*WHAT YOU ARE ASKED TO DO*:
Extend the forum post below about a sub-Gaussian bound for a geometrically weighted sum of independent random variables, picking up after its last sentence.

*TEXT BLOCK*:
Suppose I have a collection of independent random variables:, $X_1, \dots, X_N$, and I want to analyze the weighted sum $Y = X_1 + \lambda X_2 + \dots + \lambda^{N-1}X_N$ for some $\lambda \in (0, 1)$. I know sub-Gaussian concentration bounds for all of the random variables, i.e. $P[|X_i| \geq t] \leq \exp(-\frac{t^2}{2\sigma^2})\ \forall t \geq 0$. I also know that all $X_i$ are independent of one another.

Note that I cannot assume any of the $X_i$ are zero-mean. (Actually, for my specific application, they're strictly nonnegative.)

I'm trying to derive a sub-Gaussian concentration bound for $Y$, ideally one that stays bounded in the limit as $N \to \infty$. I have a solution based on Proposition 2.5.2 in [1] (see below), but it's pretty complicated. Intuitively, I feel like this should be a simple problem, and I'd like to know whether anyone has a better way of doing this (perhaps with a tighter bound).

I did come across this post, which might be relevant. I'm not super well-versed in probability theory, though (most of what I've said so far is stuff I've learned in the past few hours), and I have no idea how to work with the accepted answer.

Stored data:
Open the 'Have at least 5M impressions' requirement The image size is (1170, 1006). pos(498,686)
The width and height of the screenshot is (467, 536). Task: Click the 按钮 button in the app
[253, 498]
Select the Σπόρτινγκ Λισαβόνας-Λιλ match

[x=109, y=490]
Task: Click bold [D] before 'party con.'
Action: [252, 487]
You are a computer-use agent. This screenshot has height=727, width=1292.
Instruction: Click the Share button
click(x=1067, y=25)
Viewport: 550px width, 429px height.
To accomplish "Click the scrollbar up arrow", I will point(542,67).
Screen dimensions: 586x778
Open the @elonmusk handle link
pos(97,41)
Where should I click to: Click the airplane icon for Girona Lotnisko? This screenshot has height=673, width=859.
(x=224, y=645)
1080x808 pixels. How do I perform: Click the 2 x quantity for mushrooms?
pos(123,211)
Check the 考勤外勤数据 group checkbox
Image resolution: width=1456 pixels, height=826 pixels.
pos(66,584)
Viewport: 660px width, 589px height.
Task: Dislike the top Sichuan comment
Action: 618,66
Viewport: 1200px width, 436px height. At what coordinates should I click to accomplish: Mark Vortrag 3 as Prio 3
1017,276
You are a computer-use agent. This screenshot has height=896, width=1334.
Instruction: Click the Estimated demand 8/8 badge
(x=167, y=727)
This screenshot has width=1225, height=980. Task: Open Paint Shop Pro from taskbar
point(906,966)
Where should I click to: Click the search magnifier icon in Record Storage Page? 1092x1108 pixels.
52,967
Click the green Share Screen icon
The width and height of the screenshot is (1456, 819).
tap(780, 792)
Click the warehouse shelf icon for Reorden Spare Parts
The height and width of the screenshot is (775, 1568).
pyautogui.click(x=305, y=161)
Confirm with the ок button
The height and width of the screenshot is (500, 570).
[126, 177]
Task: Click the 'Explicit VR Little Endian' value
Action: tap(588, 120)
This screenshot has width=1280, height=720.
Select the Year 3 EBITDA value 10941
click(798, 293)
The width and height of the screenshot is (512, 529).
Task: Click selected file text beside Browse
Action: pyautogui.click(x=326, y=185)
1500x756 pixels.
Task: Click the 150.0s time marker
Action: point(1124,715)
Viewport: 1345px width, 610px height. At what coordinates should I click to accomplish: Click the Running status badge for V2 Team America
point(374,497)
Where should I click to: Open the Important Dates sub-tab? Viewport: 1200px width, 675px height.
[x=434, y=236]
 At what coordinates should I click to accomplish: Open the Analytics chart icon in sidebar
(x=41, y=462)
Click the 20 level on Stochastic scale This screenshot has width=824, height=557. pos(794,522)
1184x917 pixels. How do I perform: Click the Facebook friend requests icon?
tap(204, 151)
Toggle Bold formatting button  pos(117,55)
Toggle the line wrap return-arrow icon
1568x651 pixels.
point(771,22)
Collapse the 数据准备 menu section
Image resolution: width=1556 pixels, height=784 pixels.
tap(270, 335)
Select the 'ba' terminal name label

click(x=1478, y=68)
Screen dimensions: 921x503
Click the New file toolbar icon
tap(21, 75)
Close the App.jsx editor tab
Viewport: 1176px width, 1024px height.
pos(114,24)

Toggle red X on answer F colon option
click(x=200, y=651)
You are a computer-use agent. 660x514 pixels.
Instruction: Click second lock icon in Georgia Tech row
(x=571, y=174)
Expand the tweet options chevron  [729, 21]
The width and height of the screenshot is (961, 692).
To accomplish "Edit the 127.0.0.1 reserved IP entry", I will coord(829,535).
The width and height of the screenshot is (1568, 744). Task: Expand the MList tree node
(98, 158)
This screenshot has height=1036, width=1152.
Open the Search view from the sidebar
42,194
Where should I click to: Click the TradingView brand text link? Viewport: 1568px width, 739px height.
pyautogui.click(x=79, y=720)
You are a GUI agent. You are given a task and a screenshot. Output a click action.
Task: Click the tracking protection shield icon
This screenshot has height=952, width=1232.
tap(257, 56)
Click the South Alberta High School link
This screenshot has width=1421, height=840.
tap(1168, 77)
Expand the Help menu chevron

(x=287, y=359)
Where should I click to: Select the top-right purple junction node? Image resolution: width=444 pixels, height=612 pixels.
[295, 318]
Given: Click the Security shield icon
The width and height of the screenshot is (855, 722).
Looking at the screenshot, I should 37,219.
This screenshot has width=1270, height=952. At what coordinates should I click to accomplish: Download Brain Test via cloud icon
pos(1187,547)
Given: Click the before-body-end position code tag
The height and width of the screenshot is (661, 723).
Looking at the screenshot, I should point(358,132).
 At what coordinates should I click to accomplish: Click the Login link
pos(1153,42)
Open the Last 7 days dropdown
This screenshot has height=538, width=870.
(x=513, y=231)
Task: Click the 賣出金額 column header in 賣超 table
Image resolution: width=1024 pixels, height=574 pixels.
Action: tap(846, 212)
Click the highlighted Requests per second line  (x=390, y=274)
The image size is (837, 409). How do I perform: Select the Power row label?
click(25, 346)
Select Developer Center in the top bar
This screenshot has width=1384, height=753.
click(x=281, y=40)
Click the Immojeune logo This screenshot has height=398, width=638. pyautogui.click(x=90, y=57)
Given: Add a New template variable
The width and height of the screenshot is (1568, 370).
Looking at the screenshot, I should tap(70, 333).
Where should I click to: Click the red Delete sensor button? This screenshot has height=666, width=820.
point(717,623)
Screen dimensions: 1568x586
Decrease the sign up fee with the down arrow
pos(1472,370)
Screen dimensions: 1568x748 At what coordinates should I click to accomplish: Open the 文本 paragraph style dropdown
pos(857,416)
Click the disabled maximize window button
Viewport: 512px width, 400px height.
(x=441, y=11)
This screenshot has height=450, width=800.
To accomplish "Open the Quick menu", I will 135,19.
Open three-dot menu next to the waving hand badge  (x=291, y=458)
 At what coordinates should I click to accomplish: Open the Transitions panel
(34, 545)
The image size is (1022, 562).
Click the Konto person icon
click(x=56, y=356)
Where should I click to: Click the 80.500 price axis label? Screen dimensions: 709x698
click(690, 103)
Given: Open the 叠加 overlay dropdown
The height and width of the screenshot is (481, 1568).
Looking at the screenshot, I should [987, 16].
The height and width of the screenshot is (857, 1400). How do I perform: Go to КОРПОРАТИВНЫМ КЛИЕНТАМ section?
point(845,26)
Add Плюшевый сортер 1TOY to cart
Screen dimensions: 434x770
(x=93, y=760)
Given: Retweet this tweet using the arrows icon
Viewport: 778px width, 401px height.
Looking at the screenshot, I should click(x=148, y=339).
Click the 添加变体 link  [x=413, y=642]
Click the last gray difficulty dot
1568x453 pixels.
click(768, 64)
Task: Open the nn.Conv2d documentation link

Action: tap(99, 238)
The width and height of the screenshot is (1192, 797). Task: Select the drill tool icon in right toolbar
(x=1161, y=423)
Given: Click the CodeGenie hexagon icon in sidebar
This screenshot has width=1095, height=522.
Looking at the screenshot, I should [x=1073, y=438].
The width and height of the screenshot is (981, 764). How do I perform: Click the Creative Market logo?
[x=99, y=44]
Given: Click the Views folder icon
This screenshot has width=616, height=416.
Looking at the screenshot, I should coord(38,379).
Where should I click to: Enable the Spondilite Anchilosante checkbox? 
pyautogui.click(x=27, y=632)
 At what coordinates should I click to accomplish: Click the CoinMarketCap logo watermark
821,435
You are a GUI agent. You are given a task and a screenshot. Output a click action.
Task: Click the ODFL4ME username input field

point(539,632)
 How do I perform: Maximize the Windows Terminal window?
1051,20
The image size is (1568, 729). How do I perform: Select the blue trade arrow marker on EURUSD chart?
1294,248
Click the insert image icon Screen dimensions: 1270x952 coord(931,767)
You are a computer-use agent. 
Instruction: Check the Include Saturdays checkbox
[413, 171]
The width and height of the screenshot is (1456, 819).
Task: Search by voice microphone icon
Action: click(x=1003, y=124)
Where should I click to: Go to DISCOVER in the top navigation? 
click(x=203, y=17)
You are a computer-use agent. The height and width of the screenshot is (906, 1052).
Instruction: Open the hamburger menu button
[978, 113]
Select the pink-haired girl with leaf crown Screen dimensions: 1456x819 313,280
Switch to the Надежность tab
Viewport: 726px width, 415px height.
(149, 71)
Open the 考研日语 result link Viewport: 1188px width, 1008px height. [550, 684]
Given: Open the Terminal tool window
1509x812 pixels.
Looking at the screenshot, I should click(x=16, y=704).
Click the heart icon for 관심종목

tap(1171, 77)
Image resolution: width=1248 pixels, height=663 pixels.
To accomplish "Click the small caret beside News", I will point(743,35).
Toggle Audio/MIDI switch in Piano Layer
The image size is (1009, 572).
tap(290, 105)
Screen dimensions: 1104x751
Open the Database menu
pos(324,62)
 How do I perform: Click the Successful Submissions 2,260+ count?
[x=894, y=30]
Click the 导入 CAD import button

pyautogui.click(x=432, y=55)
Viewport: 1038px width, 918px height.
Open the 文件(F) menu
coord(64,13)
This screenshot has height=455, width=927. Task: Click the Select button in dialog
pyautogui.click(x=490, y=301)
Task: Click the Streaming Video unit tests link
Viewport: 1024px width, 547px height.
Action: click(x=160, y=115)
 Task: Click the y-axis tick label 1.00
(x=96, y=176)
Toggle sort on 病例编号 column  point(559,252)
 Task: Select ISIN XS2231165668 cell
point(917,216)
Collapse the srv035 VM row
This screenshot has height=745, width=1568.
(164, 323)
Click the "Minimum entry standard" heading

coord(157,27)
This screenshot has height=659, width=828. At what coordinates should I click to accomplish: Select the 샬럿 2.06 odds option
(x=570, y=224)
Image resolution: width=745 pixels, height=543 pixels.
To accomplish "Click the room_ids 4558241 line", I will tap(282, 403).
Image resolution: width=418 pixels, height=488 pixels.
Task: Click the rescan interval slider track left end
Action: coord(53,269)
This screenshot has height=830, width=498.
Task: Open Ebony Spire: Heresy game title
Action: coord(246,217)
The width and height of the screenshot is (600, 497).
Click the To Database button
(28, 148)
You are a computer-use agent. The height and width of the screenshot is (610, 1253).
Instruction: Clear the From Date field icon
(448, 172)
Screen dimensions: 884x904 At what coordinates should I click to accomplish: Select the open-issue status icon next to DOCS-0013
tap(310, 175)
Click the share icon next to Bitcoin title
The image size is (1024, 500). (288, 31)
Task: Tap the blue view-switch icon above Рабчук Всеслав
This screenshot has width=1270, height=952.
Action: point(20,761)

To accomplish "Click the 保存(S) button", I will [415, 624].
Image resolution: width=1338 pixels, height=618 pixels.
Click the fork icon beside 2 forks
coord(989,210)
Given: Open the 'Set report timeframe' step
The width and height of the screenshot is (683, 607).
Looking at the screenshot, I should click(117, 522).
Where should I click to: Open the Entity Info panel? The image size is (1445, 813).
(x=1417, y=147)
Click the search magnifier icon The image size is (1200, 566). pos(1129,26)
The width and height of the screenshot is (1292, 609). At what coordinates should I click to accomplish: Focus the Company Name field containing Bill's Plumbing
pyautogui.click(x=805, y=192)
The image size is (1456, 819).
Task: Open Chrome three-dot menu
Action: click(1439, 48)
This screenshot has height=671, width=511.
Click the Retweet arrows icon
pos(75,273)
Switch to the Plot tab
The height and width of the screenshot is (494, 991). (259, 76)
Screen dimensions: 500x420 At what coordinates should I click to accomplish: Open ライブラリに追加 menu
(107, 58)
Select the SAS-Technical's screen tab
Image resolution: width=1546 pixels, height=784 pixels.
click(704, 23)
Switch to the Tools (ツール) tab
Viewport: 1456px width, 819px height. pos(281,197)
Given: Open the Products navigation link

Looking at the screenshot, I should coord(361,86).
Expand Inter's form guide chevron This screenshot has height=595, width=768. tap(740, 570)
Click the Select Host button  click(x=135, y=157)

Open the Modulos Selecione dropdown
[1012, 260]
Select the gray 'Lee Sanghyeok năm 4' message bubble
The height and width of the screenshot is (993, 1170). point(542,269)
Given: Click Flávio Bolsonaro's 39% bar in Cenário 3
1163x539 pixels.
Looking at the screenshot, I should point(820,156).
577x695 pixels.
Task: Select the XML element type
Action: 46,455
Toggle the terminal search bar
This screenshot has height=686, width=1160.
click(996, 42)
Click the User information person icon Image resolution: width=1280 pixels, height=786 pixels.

*RESPONSE TO THIS TASK*:
My answer using Proposition 2.5.2 in [1] (again, this is a pretty complicated solution to what I feel like should be a simple problem, and this is probably a fairly loose bound):

  1. Preliminary facts I'll make use of: $1 + \lambda + \cdots + \lambda^{N-1} = \frac{1 - \lambda^N}{1 - \lambda}$ and $Y^2 = (X_1 + \lambda X_2 + \cdots + \lambda^{N-1}X_N)^2 \leq \frac{1 - \lambda^N}{1 - \lambda}(X_1^2 + \lambda X_2^2 + \cdots + \lambda^{N-1}X_N^2)$
  2. From the bound on $P[|X_i| \geq t]$, using $\mathbb{E}[|X_i|^p] = \int_0^\infty P[|X_i|^p \geq u]du$, a couple changes of variables, and Stirling’s approximation, we can derive $\mathbb{E}[X_i^p]^{1/p} \leq \sigma e^{1/(2e)}\sqrt{p}$
  3. From the bound on $\mathbb{E}[X_i^p]^{1/p}$, using the Taylor series expansion of $\exp(s^2X_i^2)$ and Stirling's approximation, we can derive $\mathbb{E}[\exp(s^2X_i^2)] \leq \exp(4\sigma^2e^{1+(1/e)}s^2)\ \forall s^2 \leq \frac{1}{4\sigma^2e^{1+(1/e)}}$
  4. We can write $\mathbb{E}[\exp(v^2Y^2)] \leq \mathbb{E}[\exp(\frac{1 - \lambda^N}{1 - \lambda}v^2X_1^2)]\mathbb{E}[\exp(\frac{\lambda(1 - \lambda^N)}{1 - \lambda}v^2X_2^2)]\cdots\mathbb{E}[\exp(\frac{\lambda^{N-1}(1 - \lambda^N)}{1 - \lambda}v^2X_N^2)]$ using the preliminary bound on $Y^2$ and independence of $X_i$
  5. Using the bound on $\mathbb{E}[\exp(s^2X_i^2)]$, we can derive $\mathbb{E}[\exp(v^2Y^2)] \leq \exp(4\sigma^2e^{1+(1/e)}(\frac{1 - \lambda^N}{1 - \lambda})^2v^2)\ \forall v^2 \leq \frac{1}{4\sigma^2e^{1+(1/e)}}$
  6. It follows immediately that $\mathbb{E}[\exp(Y^2/K^2)] \leq 2\ \forall K^2 \geq \frac{4\sigma^2e^{1+(1/e)}}{\ln(2)}(\frac{1 - \lambda^N}{1 - \lambda})^2$
  7. Finally, from the previous fact and setting $K^2 = \frac{4\sigma^2e^{1+(1/e)}}{\ln(2)}(\frac{1 - \lambda^N}{1 - \lambda})^2$, we can derive $P[|Y| \geq t] \leq 2\exp(-\frac{t^2}{K^2})\ \forall t \geq 0$

[1] Vershynin, Roman, High-dimensional probability. An introduction with applications in data science, Cambridge Series in Statistical and Probabilistic Mathematics 47. Cambridge: Cambridge University Press (ISBN 978-1-108-41519-4/hbk; 978-1-108-23159-6/ebook). xiv, 284 p. (2018). ZBL1430.60005.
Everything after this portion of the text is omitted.